Which of the lines below mention the word "Open"? Pull each one out.

[Stored data]
######
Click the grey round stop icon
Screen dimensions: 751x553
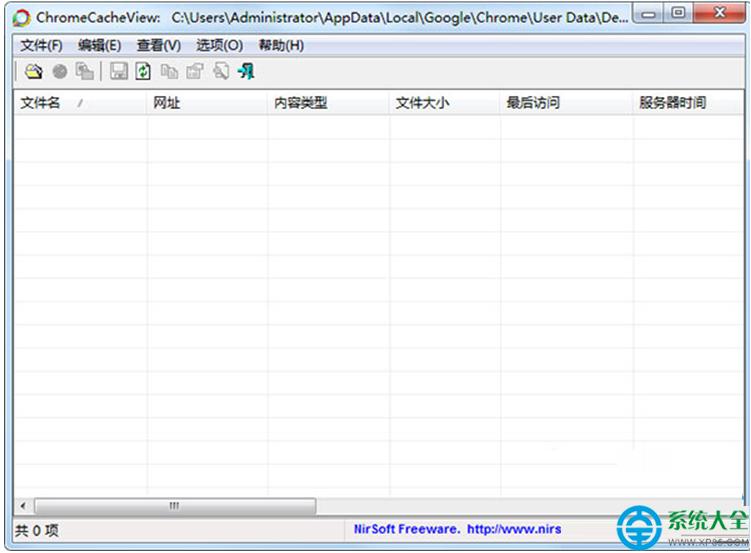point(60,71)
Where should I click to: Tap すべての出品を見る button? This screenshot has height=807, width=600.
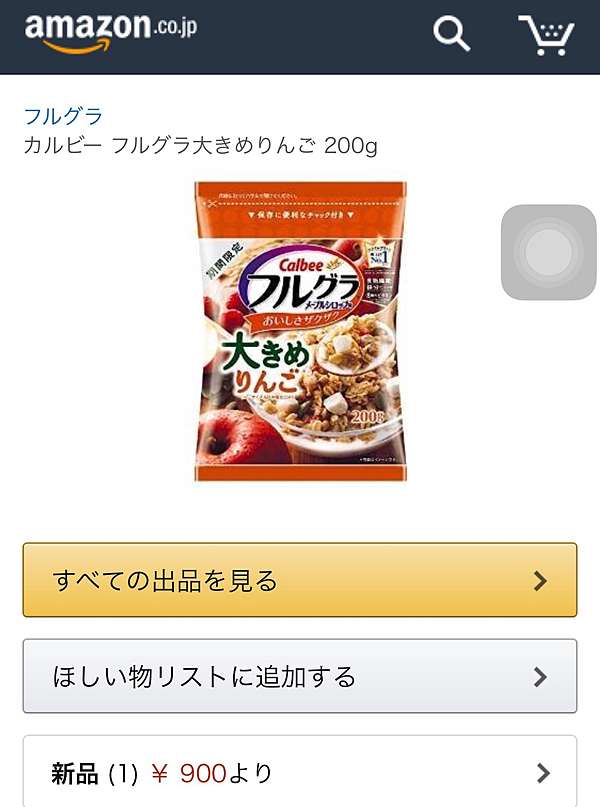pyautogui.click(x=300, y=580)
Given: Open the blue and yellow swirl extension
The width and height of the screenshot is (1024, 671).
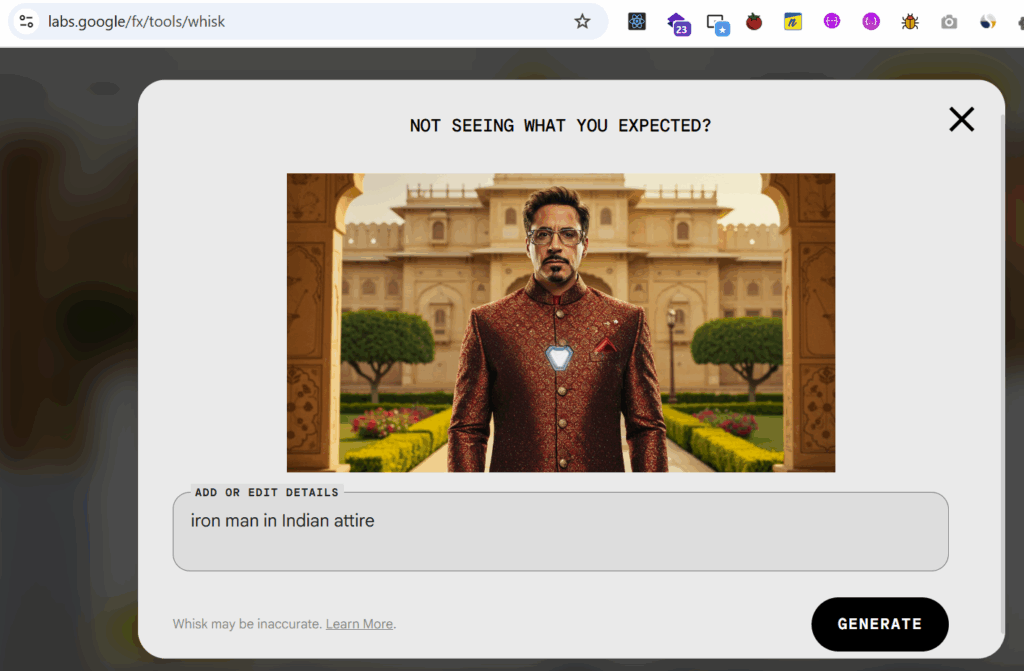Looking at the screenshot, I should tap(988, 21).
######
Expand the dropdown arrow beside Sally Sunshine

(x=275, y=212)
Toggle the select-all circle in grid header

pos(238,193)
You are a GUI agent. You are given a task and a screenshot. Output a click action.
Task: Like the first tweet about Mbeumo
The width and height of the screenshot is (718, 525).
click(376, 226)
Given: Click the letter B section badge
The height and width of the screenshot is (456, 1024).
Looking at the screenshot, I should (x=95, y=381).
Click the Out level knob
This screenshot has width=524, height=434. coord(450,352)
######
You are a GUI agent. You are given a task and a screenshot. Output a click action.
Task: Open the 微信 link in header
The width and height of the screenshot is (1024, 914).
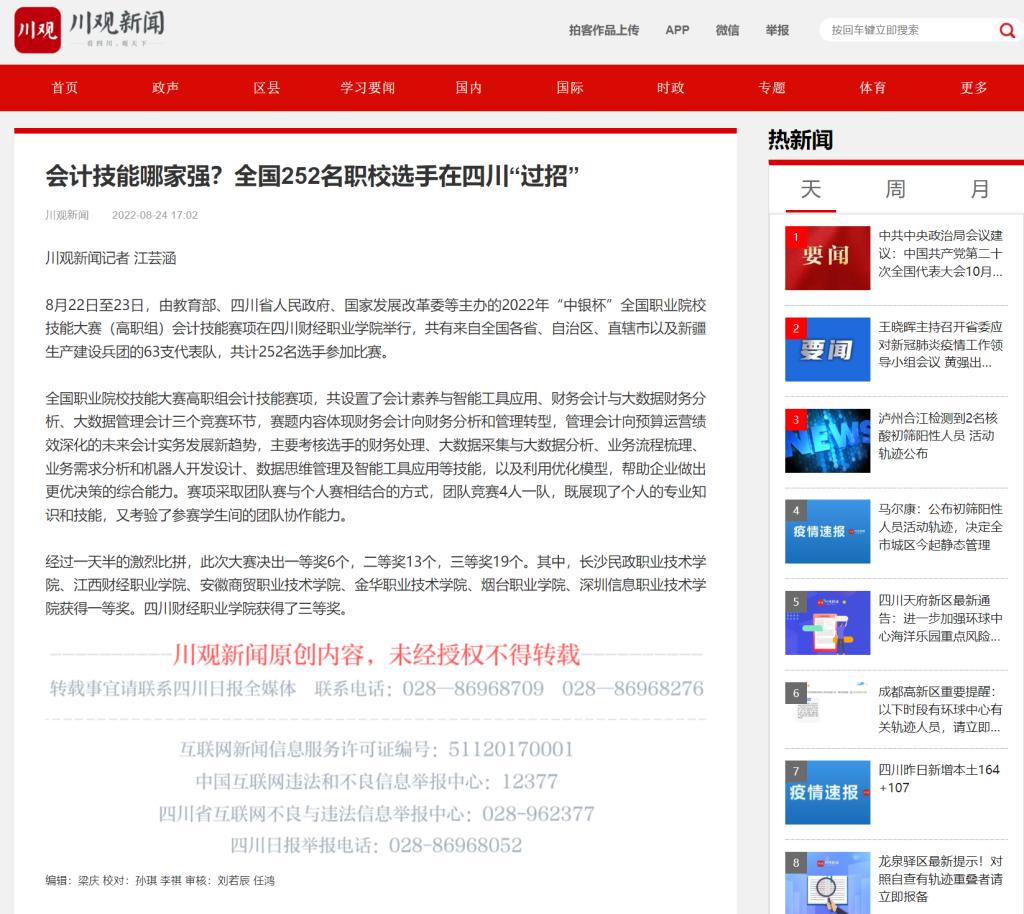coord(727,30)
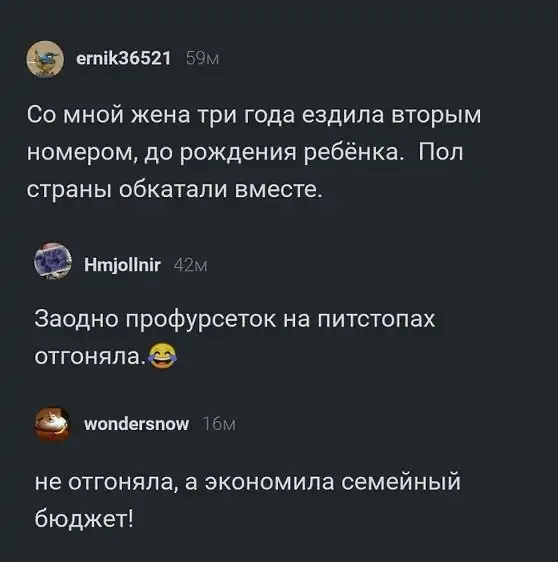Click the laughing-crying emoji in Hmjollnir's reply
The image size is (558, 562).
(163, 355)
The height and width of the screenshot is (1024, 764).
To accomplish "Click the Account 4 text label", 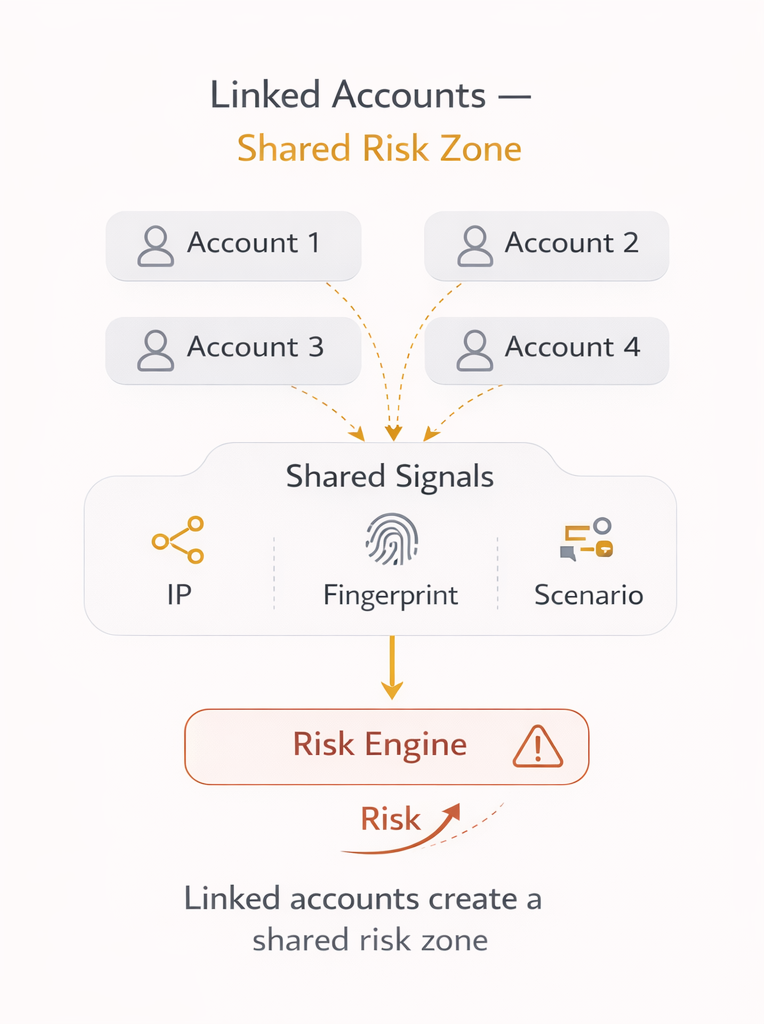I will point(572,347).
######
> _Answer to this exercise_
Given: Open the blue and yellow swirl extension
Task: Open the 微信 link in header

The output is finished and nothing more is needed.